Pull out every line with the word "bubble" from the entries below.
--- Source material Enclosed Below ---
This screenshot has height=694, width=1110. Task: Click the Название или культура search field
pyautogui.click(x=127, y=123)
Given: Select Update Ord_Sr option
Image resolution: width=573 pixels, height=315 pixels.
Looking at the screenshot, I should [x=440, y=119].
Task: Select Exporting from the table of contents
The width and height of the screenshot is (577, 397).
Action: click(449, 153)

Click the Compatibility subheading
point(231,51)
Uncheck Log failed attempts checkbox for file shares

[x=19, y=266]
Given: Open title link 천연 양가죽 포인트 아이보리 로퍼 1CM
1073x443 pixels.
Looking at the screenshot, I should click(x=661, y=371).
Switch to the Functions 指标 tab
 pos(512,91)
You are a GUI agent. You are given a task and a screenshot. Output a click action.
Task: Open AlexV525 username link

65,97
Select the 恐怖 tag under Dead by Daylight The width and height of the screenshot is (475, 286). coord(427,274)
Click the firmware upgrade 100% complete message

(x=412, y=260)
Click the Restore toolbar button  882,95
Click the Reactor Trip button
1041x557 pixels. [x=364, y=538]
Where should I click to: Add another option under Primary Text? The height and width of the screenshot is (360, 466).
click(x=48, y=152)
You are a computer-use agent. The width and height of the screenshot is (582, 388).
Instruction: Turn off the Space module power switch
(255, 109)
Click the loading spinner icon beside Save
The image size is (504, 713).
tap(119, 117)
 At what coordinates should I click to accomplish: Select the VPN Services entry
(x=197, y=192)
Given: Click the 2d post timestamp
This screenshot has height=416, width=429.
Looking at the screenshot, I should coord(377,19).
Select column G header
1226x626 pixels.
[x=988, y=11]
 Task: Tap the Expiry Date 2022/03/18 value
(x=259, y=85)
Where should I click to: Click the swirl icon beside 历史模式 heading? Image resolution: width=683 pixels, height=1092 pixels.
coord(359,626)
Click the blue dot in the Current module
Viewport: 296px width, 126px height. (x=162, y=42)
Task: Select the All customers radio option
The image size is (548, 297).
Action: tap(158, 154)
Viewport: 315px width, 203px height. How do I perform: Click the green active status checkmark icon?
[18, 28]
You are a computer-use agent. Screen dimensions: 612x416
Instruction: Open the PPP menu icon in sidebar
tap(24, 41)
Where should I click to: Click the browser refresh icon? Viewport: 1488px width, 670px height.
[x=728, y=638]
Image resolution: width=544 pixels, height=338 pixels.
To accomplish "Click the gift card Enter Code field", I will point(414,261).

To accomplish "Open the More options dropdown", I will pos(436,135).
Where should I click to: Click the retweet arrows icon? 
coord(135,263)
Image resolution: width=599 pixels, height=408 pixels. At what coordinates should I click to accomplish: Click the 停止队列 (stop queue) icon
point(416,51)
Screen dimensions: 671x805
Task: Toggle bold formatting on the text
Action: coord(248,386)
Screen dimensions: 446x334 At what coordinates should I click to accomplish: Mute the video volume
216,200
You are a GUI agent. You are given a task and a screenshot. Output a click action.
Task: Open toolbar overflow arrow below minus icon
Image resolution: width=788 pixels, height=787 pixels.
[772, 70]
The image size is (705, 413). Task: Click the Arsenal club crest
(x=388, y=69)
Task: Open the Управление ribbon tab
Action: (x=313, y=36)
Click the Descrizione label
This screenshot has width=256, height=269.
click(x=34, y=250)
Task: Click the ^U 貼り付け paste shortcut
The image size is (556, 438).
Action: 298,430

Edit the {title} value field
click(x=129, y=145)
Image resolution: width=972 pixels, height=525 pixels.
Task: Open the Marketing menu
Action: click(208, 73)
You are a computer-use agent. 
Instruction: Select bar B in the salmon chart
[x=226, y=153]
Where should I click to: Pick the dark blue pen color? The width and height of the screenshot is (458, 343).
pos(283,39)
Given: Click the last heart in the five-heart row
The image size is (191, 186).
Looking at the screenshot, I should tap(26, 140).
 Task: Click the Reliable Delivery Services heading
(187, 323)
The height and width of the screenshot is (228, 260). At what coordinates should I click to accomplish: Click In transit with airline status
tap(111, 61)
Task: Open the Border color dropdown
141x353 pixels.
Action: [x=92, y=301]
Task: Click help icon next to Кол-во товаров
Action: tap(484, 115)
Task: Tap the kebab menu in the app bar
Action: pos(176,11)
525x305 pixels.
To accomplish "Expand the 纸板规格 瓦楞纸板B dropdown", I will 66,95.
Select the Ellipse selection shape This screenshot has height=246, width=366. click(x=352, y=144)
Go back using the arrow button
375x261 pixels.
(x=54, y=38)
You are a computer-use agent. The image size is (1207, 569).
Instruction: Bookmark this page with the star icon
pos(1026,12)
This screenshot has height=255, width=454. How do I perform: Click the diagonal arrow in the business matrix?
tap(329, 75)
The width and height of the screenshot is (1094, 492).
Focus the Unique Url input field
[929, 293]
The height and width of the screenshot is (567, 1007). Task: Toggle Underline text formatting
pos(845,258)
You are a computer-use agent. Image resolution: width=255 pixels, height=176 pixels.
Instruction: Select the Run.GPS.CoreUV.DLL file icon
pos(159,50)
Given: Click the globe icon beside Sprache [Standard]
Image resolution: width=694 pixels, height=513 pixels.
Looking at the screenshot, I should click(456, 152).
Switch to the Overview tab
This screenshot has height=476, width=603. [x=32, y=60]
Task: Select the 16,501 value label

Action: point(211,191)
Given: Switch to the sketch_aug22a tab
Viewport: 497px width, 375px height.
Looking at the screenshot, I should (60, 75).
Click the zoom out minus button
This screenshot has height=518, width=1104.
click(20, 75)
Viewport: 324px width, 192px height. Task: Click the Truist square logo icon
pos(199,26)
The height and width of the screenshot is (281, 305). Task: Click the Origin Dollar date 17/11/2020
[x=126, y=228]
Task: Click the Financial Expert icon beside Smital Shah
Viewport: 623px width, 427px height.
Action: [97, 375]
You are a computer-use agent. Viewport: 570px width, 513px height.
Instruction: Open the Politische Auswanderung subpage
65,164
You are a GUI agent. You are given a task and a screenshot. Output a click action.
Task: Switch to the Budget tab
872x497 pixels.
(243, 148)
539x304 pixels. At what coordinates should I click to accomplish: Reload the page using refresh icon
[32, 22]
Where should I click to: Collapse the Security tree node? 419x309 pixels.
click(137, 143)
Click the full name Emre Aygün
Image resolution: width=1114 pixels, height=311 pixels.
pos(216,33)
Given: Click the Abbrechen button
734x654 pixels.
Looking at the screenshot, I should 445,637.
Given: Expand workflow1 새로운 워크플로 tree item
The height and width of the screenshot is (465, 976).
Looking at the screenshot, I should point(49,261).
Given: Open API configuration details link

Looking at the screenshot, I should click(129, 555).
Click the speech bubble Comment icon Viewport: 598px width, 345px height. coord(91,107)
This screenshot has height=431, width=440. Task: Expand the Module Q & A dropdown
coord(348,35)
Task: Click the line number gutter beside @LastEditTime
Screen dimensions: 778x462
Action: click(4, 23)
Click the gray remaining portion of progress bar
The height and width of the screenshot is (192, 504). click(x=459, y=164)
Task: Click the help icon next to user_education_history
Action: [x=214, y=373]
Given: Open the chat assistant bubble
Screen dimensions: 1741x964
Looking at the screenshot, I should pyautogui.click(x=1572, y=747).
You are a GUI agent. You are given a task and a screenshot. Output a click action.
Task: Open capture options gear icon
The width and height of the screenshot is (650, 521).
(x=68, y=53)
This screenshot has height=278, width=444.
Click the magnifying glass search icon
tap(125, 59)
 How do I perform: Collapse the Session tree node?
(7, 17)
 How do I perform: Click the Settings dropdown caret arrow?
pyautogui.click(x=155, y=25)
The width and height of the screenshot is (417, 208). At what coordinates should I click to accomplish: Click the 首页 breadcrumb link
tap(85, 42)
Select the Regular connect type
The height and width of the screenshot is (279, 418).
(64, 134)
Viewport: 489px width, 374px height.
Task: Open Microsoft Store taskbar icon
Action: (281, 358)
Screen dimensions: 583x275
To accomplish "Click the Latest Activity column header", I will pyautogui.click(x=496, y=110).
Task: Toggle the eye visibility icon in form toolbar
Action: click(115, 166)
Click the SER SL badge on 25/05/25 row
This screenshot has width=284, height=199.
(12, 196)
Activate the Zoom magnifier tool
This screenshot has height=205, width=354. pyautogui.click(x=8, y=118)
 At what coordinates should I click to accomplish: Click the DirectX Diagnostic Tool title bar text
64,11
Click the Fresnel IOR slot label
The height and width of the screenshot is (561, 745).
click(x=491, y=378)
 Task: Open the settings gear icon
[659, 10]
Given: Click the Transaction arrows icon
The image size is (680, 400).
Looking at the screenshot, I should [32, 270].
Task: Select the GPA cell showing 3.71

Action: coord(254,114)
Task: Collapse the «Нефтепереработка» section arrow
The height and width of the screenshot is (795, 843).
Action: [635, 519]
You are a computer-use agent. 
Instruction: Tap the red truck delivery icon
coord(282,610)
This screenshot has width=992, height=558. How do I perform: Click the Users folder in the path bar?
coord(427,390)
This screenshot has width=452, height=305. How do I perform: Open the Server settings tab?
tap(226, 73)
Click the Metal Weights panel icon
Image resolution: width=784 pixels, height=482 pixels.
--- End of Enclosed Source material ---
## Solution for this task
Click the speech bubble Comment icon Viewport: 598px width, 345px height. coord(91,107)
Given: Open the chat assistant bubble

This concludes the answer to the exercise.